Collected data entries
== Segment start ==
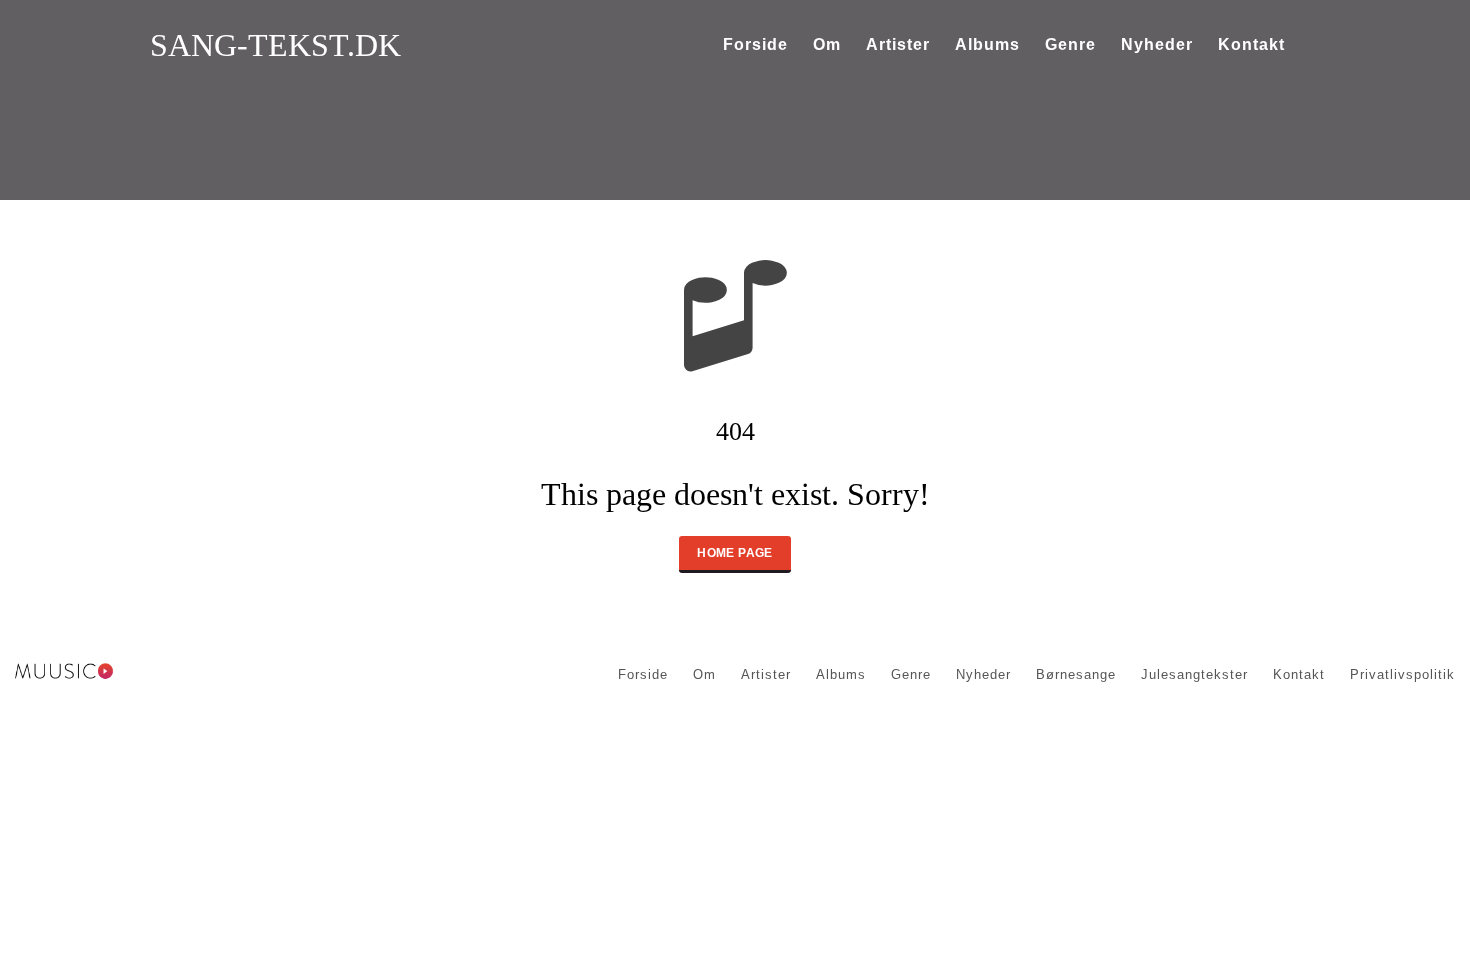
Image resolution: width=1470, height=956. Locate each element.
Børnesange (1076, 674)
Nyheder (1157, 44)
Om (827, 44)
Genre (1070, 44)
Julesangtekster (1194, 674)
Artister (898, 44)
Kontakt (1251, 44)
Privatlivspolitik (1402, 674)
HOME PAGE (734, 553)
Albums (987, 44)
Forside (755, 44)
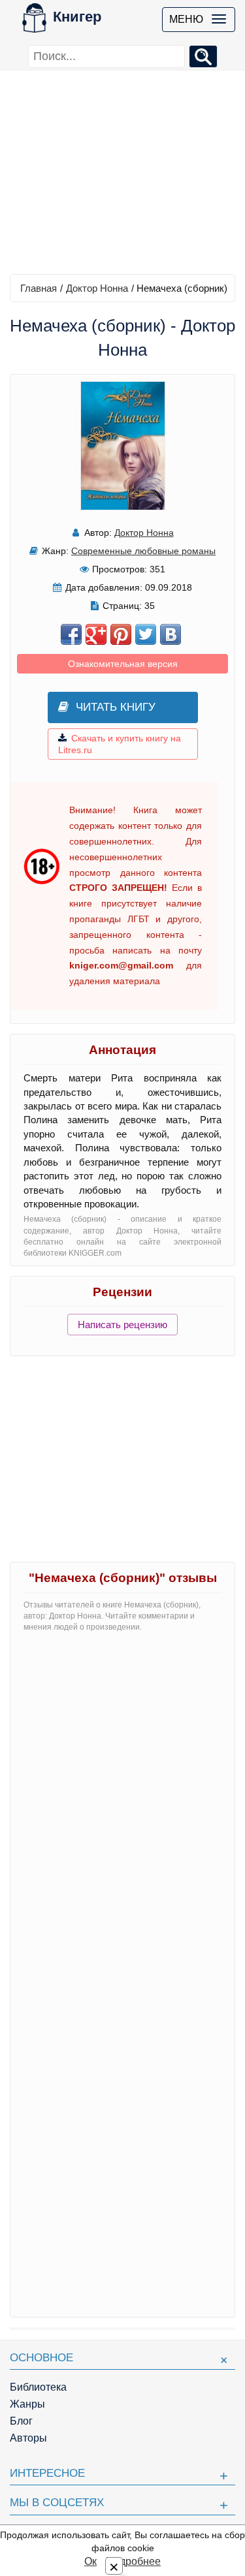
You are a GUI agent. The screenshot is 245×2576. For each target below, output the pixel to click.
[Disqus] (122, 1806)
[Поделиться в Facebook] (71, 634)
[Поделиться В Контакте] (170, 634)
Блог (21, 2421)
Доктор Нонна (97, 288)
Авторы (28, 2438)
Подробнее (133, 2561)
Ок (90, 2561)
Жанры (27, 2404)
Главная (38, 288)
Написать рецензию (122, 1324)
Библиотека (38, 2387)
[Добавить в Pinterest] (120, 634)
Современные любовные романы (143, 551)
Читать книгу (115, 707)
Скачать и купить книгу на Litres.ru (119, 744)
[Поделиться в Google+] (96, 634)
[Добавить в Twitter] (145, 634)
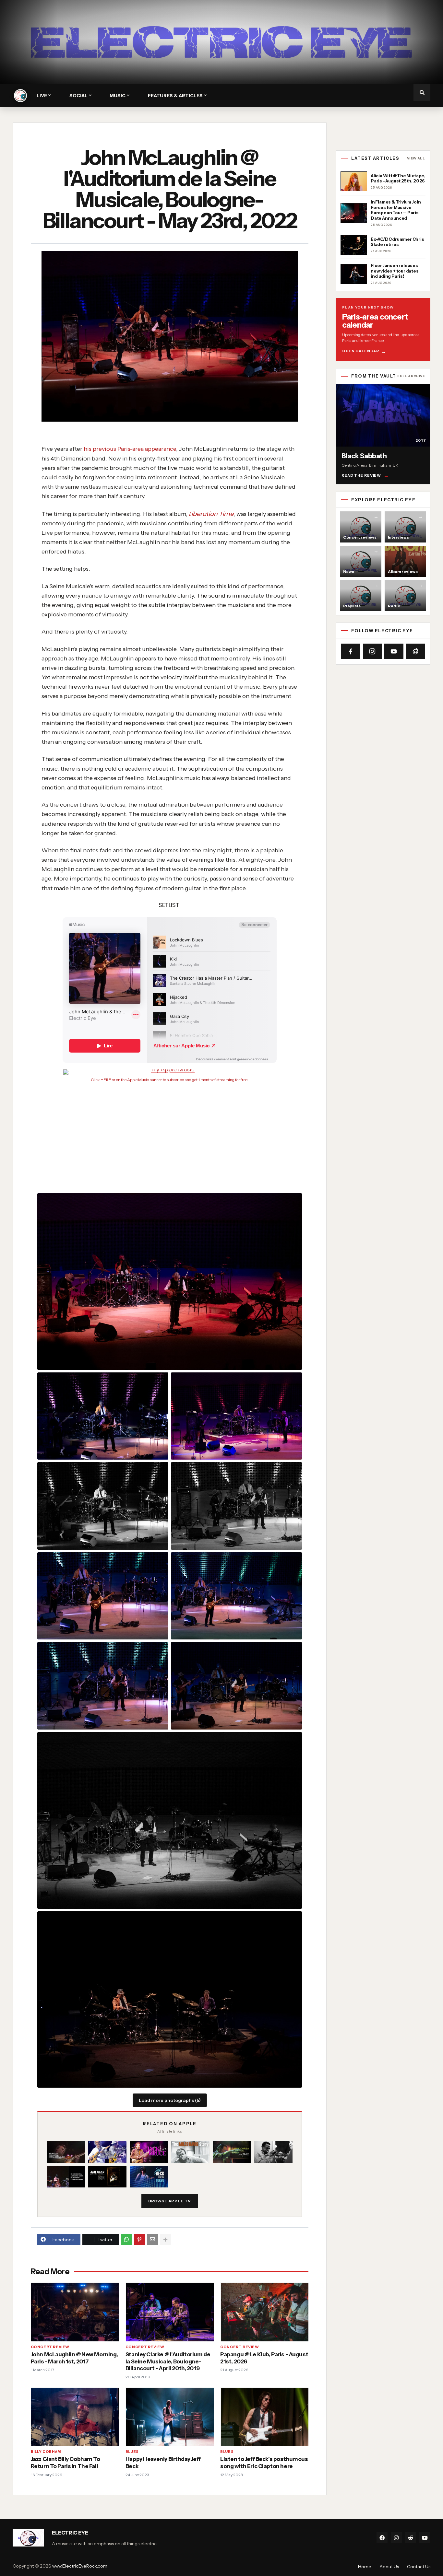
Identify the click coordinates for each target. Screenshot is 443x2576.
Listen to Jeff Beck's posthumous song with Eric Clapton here (264, 2462)
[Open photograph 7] (236, 1596)
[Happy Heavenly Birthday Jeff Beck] (170, 2416)
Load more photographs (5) (170, 2100)
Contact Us (418, 2567)
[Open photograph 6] (102, 1596)
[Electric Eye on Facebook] (350, 651)
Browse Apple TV (169, 2200)
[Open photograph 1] (169, 1281)
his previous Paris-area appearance (130, 448)
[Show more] (165, 2239)
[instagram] (396, 2537)
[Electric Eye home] (20, 95)
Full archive (411, 376)
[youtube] (424, 2537)
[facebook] (382, 2537)
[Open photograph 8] (102, 1686)
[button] (421, 92)
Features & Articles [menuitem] (175, 96)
== Segment end ==
Aim of the exercise => All lines from the one with "Load more photographs (5) (170, 2100)" through the end of the records need to be copied exactly, and no other lines.

Task result =>
Load more photographs (5) (170, 2100)
Contact Us (418, 2567)
[Open photograph 6] (102, 1596)
[Electric Eye on Facebook] (350, 651)
Browse Apple TV (169, 2200)
[Open photograph 1] (169, 1281)
his previous Paris-area appearance (130, 448)
[Show more] (165, 2239)
[instagram] (396, 2537)
[Electric Eye home] (20, 95)
Full archive (411, 376)
[youtube] (424, 2537)
[facebook] (382, 2537)
[Open photograph 8] (102, 1686)
[button] (421, 92)
Features & Articles [menuitem] (175, 96)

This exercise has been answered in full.